Il Grande Gatsby – Francis Scott Fitzgerald

Recensire i grandi classici della letteratura universale è sempre rischioso e difficile. Ci sono autori che sembrano restare immortali nel tempo, trascinando con le loro parole i lettori di qualunque epoca. Ma ci sono anche coloro che non riescono in tale impresa, rimanendo comunque impressi nella mente comune.

Fitzgerald è sicuramente un personaggio vivido nell’immaginario collettivo, tanto vivido quanta la foschia intorno alla sua vita e a quella della sua Zelda: americani che hanno vissuto i grandi anni Venti, con tutto ciò che quest’epoca ha portato con sé, e che lo scrittore ha incluso nel suo romanzo.

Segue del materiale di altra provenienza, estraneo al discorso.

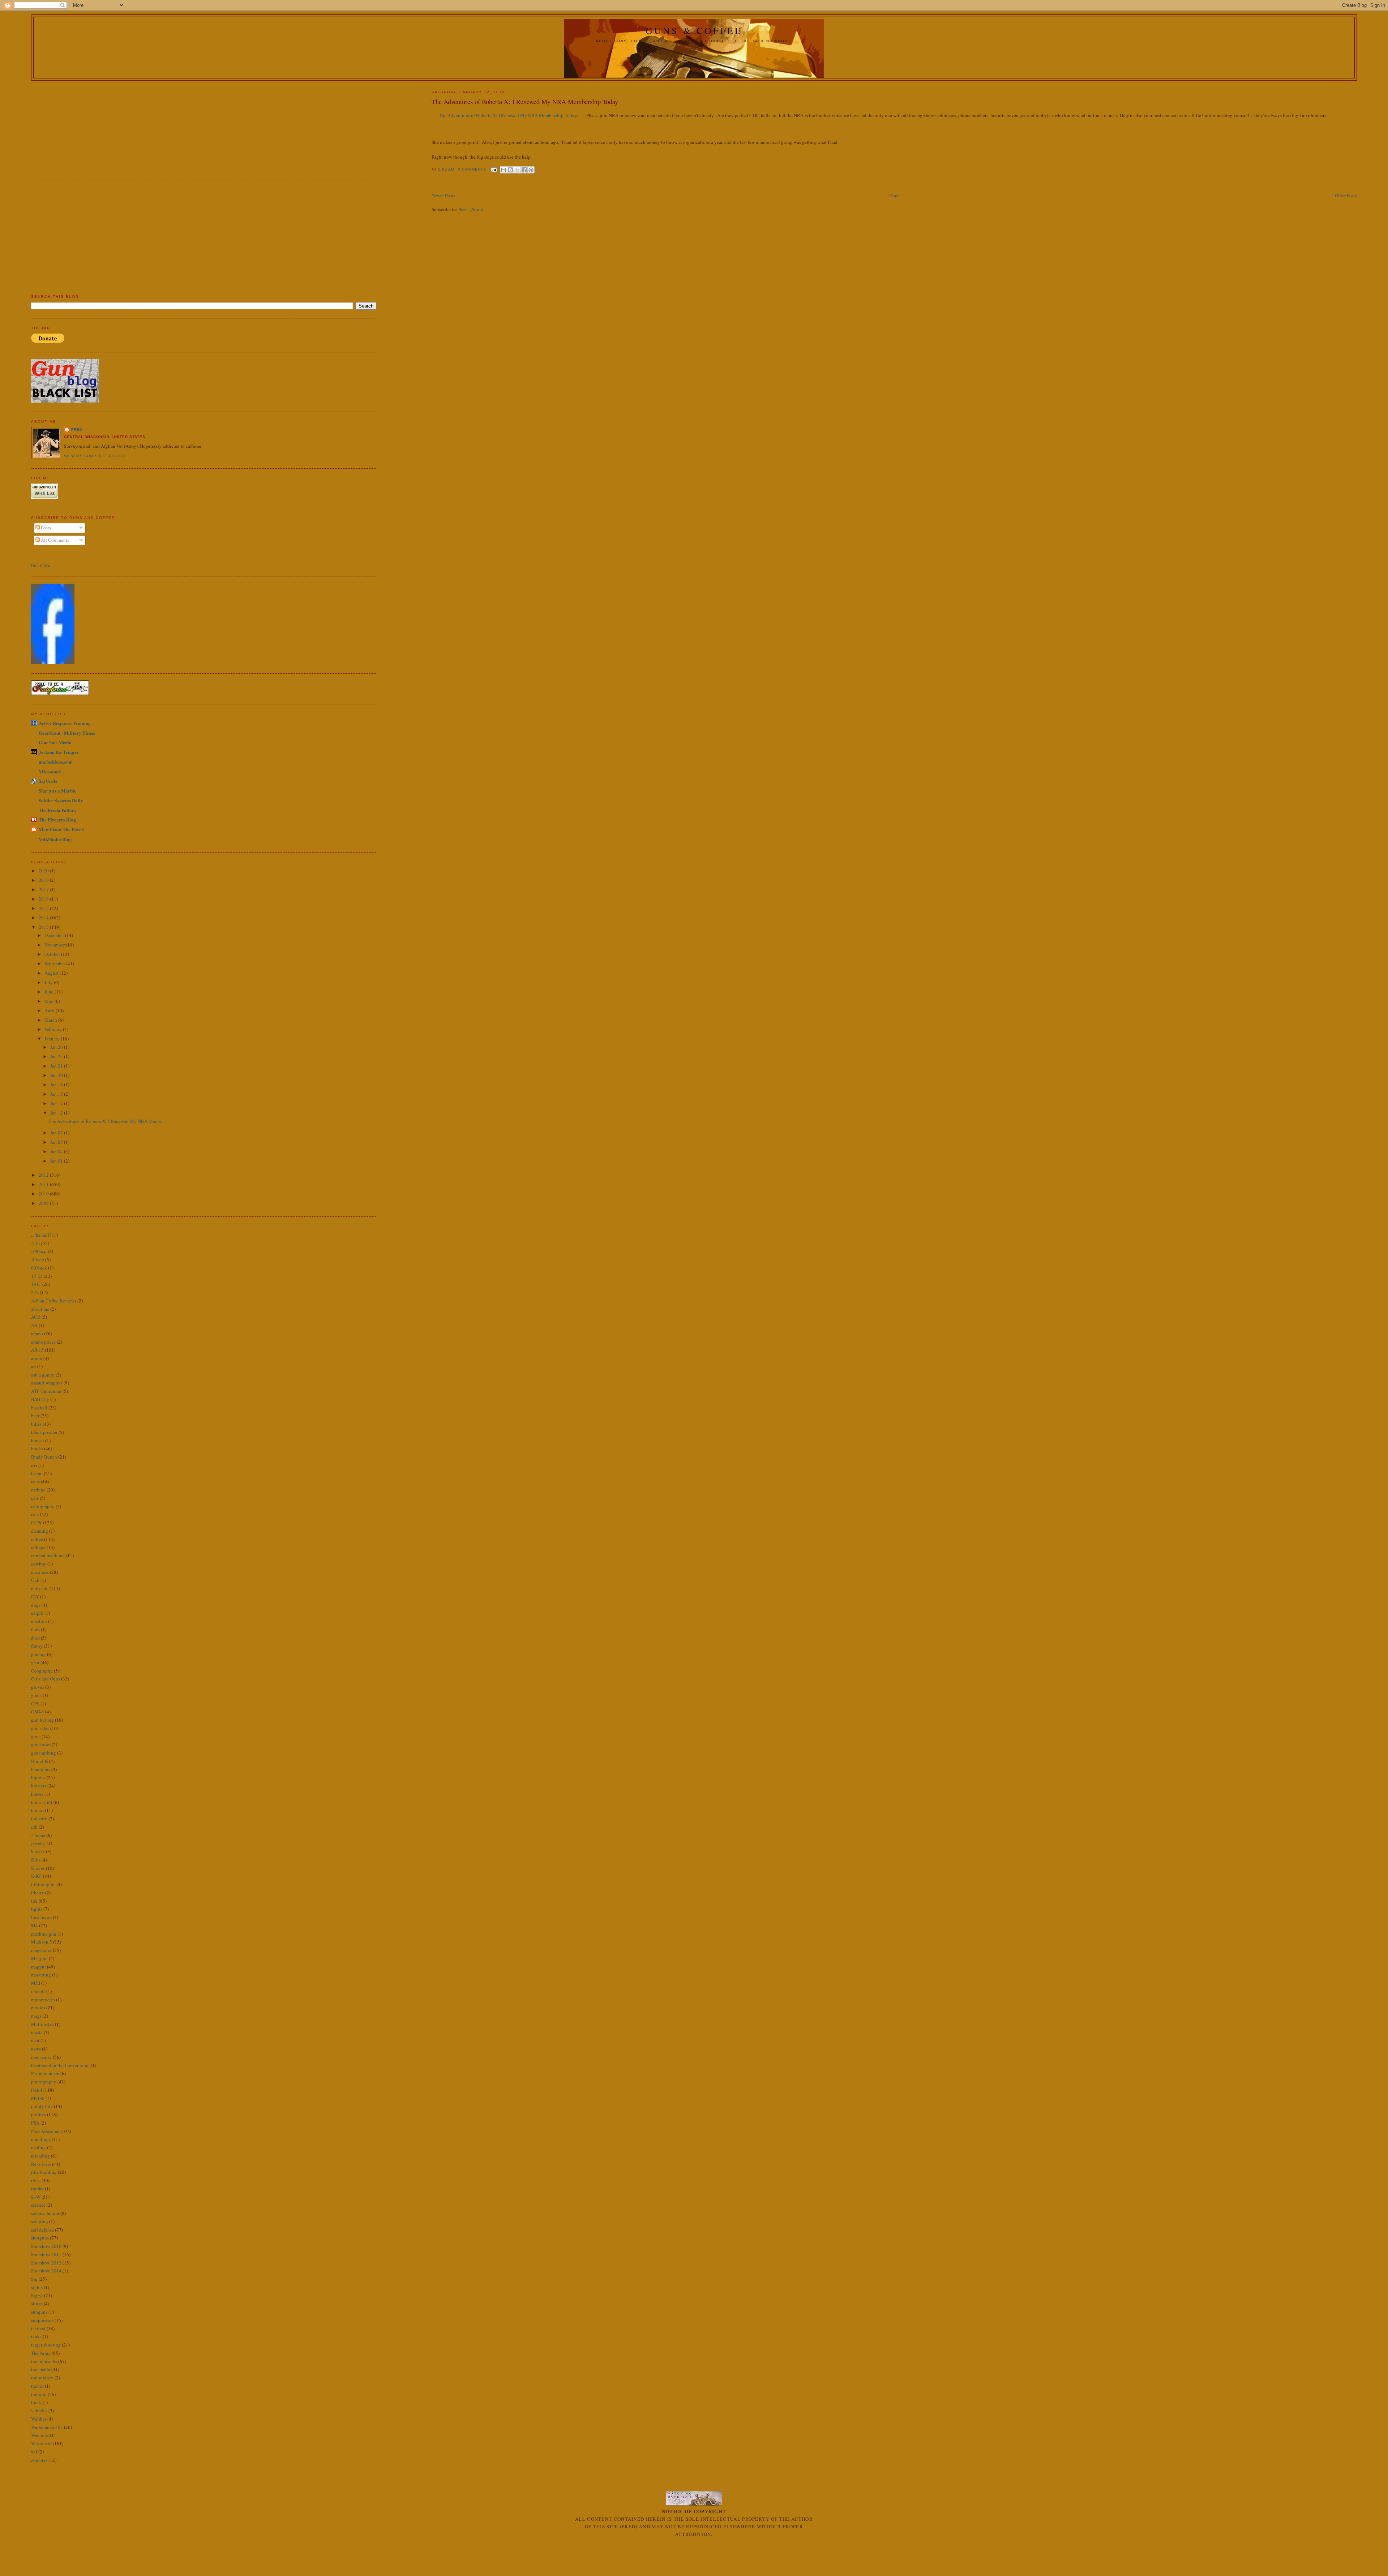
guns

Nick Carraway, quasi trentenne, si trova a vivere nel West Egg, vicino di casa di un misterioso personaggio, tale Gatsby. Dall’altra parte dell’uovo, vive sua cugina Daisy, con suo marito, Tom, e la loro bimba. Questi trascorrono l’estate nei tipici intrattenimenti di quegli anni, fatti di feste, gite, sigarette e whisky, finché, per delle curiose coincidenze, Nick scopre che il suo nebuloso vicino, sul quale circolano storie improbabili e leggendarie, è una conoscenza comune a tutti. Finalmente lo incontra a uno dei suoi famosi party, nella grande villa in cui si possono trovare ogni genere di invitati: dagli imbucati agli amici di Gatsby. I due uomini approfondiscono l’amicizia, e condividono racconti sul loro passato, finché Nick scoprirà che la loro più importante conoscenza in comune sarà Daisy.

La storia d’amore è piuttosto nota, ma questo non le impedisce di avere attorno a sé un alone di tragica foschia che viene rischiarata solo nel finale. Quasi tutti a scuola abbiamo studicchiato il Grande Gatsby, e tutti sappiamo che c’è un arcano affair, ma pochi ricordano precisamente come va a finire. O, nel mio caso, se anche lo ricordavo, leggerlo dal vero, fa tutto un altro effetto.

Devo dire che ho passato fasi altalenanti da psicolabile, per quanto riguarda la scrittura dell’autore, tra momenti di grande entusiasmo di fronte alle descrizioni dei panorami, degli ambienti, delle serate americane, e momenti di autentica noia, in pezzi del romanzo in cui non si va da nessuna parte, ma ci si gingilla senza alcuno scopo, come se il libro fosse in linea con il grande passatempo degli anni Venti.

Se invece parliamo della storia, beh, che dire? Ci sarà un motivo per cui Fitzgerald è considerato uno dei grandi romanzieri americani. Devo essere sincera: verso i tre quarti del libro ho pensato di mollarlo e arrendermi all’evidenza: mi aveva deluso. Poi, non so da dove, ho preso la decisione di arrivare in fondo a quel paio di capitoli che mi mancavano, e meno male. La noia delle pagine precedenti si è quasi del tutto dissolta, in un vortice di avvenimenti magistralmente narrati. Come ho già detto, non importa se si conosce il finale di questa storia, perché trova il modo di sorprenderti lo stesso. Sarà grazie alla scrittura poetica di Fitzgerald, sarà per le azioni travolgenti alle quali il lettore si trova inesorabilmente ad assistere, ma il finale è perfettamente –e tristemente- decisivo; appare assurdamente giusto e inevitabile, concludere una storia in questo modo, e tale conclusione, è definitiva: non è uno di quei libri che lasciano che la storia scorra nelle vene del lettore, ma è un romanzo che fa riflettere sull’ineluttabile vulnerabilità dei nostri sogni.